*** Opening of Provided passage ***

If stocks tank at this coming Friday after Obama's jobs announcement, or earlier due to the euro-Italy-Greece crisis, all eyes will then turn to the Federal Reserve once again in the mistaken hope it can prevent the economy from sinking further. Investors will expect another "Quantitative Easing" (QE) program. But this time, they may not get the money injection they expect. The Fed has an internal revolt of its own now underway. At best, it may provide a QE 2.5, which will boost stocks a little for a short while. But that will soon fade as well, as the stock markets realize there is no further injection of hundreds of billions of dollars coming from the Fed this time around. The last short-lived stock boomlet of earlier this year was driven largely by the Fed's preceding QE2, initiated last October 2010 and concluded this past June 2011. It pumped up stocks and commodities speculation in oil, metals, cotton, food grains, which has translated into rising gasoline and food prices for the general consumer and falling real wages in turn. But QE2 did nothing for housing or jobs recovery. The same results can be expected from any new version of QE 2.5 as well.

Capitalist policymakers from Washington to Berlin to Paris to Rome are fast running out of policy bullets to contain a crisis that is once again beginning to show early signs of spinning out of control. The bullets to date have aimed only at social programs, wages, benefits and John Q. Taxpayer. None have been intended for bondholders, investors, bankers or big multinational corporations. All austerity programs today everywhere - US, Europe etc. - have targeted everyone but the bond holdings of the rich, their tax rates, loopholes and tax havens or their record accumulated cash on hand. That may soon prove impossible to continue.

*** Close of Provided passage ***
*** Opening of Records provided ***

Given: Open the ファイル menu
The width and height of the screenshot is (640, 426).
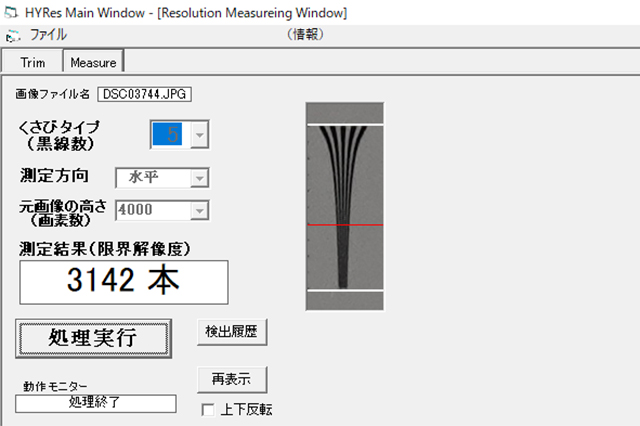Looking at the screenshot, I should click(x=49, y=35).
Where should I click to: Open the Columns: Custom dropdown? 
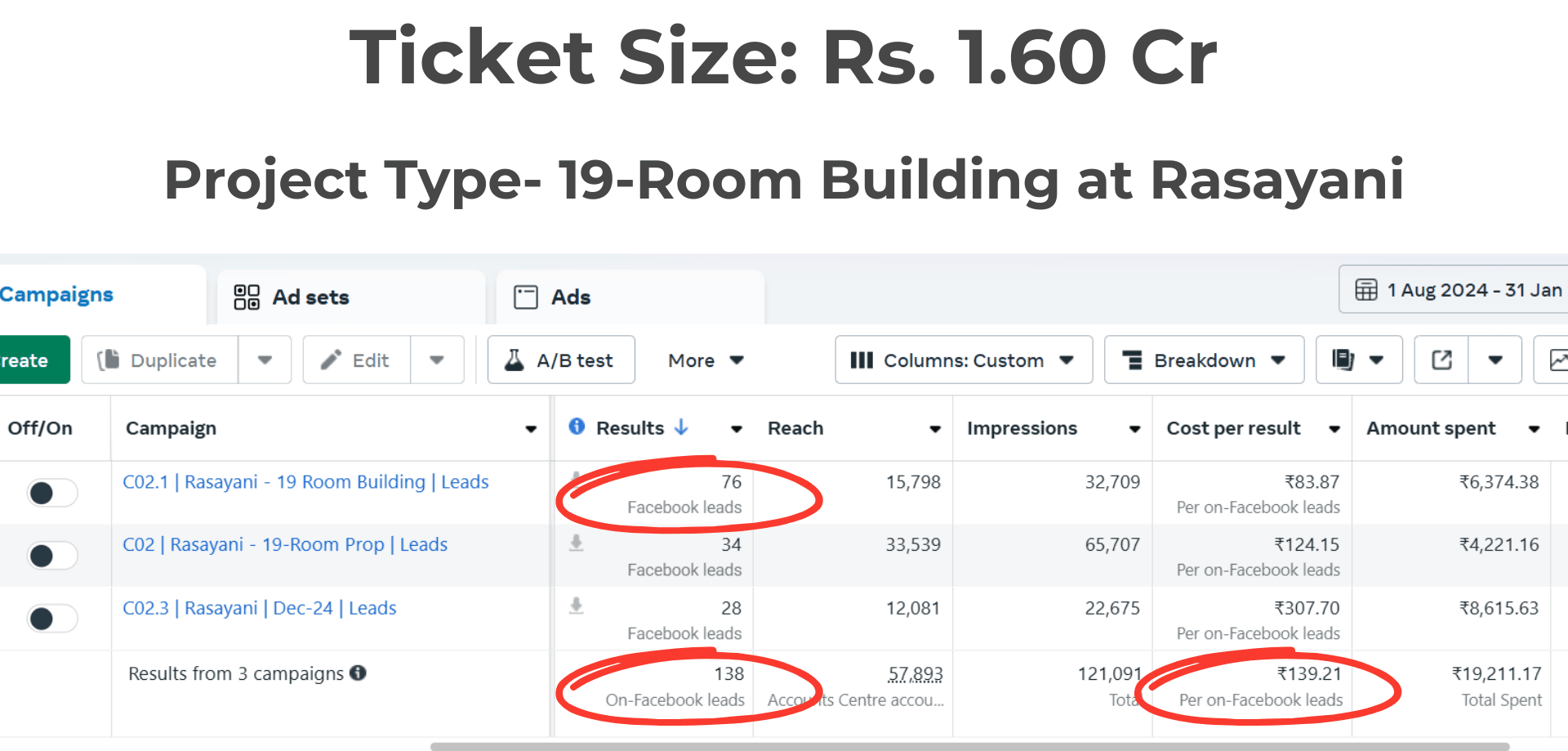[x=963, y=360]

*** Close of Records provided ***

== Required work ==
• A. From the Fed commentary, reproduce everything from "Capitalist policymakers from" down to "impossible to continue.".
• B. For each statement, decide whether it agrees with the Fed commentary, answering yes or no and quoting the words that settle it: (i) QE2 began in October 2010 and ended in June 2011; (ii) QE2 helped the housing recovery; (iii) austerity programs have targeted the tax rates of the rich.
• C. Pick up the Fed commentary after its final sentence and keep writing it.
These records are separate material and are not part of the Fed commentary.

== Responses by item number ==
• A.
Capitalist policymakers from Washington to Berlin to Paris to Rome are fast running out of policy bullets to contain a crisis that is once again beginning to show early signs of spinning out of control. The bullets to date have aimed only at social programs, wages, benefits and John Q. Taxpayer. None have been intended for bondholders, investors, bankers or big multinational corporations. All austerity programs today everywhere - US, Europe etc. - have targeted everyone but the bond holdings of the rich, their tax rates, loopholes and tax havens or their record accumulated cash on hand. That may soon prove impossible to continue.

• B.
(i) Yes: "initiated last October 2010 and concluded this past June 2011"
(ii) No: "But QE2 did nothing for housing or jobs recovery."
(iii) No: "have targeted everyone but the bond holdings of the rich, their tax rates, loopholes and tax havens"

• C.
How soon their privileged exclusion from paying for the crisis ends depends on how much those targeted - workers, consumers, unions - resist and how hard they push back. Perhaps what happens in Italy and Italian unions this coming week will be an early sign.

There are only three ways to resolve the global financial crisis with its mountain of bank, corporate and government debt. One is to grow out of the crisis. But economic growth is not on the horizon. In fact, quite the opposite. The second is to squeeze the taxpayer, the worker, the consumer, the retiree and make them pay. But that just may radicalize folks and push them out of the electoral orbit of the dominant political parties and into the arms of the new parties that challenge their old control. The third is to make the bond and debt holders take their losses, expunge their debt, pay them the pennies on the dollar their bad assets are worth, or none at all and move on. The latter third option is the quickest and most certain. But investors, wealthy bondholders and corporations will fight to the finish to prevent it.

It's all about "who pays." Austerity solutions mean the rich get to keep their tax cuts and the rest have to pay the bill for their excesses that caused the crisis. Austerity never resolved a financial or economic crisis, however. It only makes it worse. Don't believe me? Look at Greece today. Italy and eurozone tomorrow. And USA thereafter.

In the meantime, get ready for an economic volatility roller coaster this week and the weeks and months immediately ahead.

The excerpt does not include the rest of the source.